=== EXCERPTED TEXT ===
DJ Vix is a British-Asian DJ/music producer. He is known for his bhangra tracks and remixes.

Early life 
He was born and raised in East London.

Career 
In 1996, he formed the Dhol n Bass Roadshow, which won many awards. He has worked in Vancouver, Rotterdam, Africa, Norway, Melbourne, Sydney, Perth, LA, Chicago, Washington DC, New York, Jumeirah and Delhi (Club Elevate).

Guest mixes and shows on the Asian radio scene have included BBC Radio 1, BBC 1xtra and BBC Asian Network. He was signed in 2002 by Moviebox. DJ Vix has received international recognition as a producer of mainstream Asian beats.

Following his debut album Dhol N Bass Uncut (2002), he produced his next three albums Vix It Up (2004) and Identical 2 None (2007) and Moviebox Vix Tape (2008) with 'Ah Chak Bottle Daru Di' featuring Shin from DCS. On the BBC Asian Network Vix Tape topped the list for a record-breaking 13 weeks.

In 2009 DJ Vix received his third award, 'Best Club DJ' at the UK Asian Music Awards (UK AMA). In 2011, DJ Vix worked in collaboration with Surinder Shinda and Bhinda Jatt (also known as California Bhangra King).
===
WHAT TO DO:
[a] Copy from the DJ Vix profile the passage from "Guest mixes and" up to and including "mainstream Asian beats.", word for word.
[b] List every album named in the DJ Vix profile, with the year given for each.
=== DATASET SECTION ===
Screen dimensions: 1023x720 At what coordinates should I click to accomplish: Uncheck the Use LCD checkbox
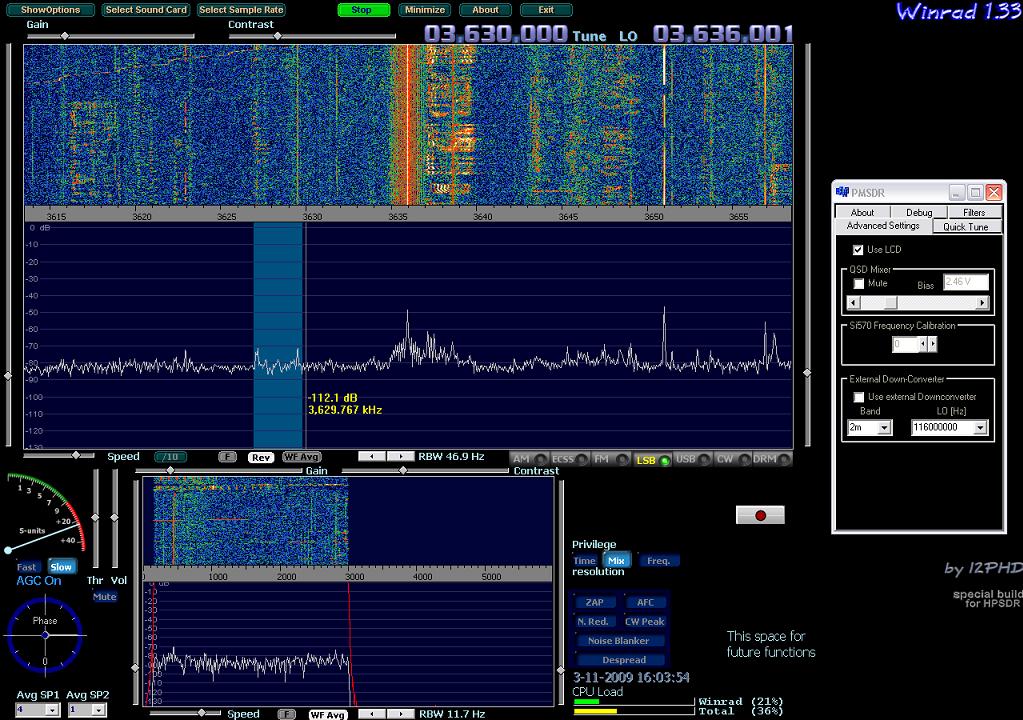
===
SOLUTIONS TO THE TASKS:
[a]
Guest mixes and shows on the Asian radio scene have included BBC Radio 1, BBC 1xtra and BBC Asian Network. He was signed in 2002 by Moviebox. DJ Vix has received international recognition as a producer of mainstream Asian beats.

[b]
- Dhol N Bass Uncut (2002)
- Vix It Up (2004)
- Identical 2 None (2007)
- Moviebox Vix Tape (2008)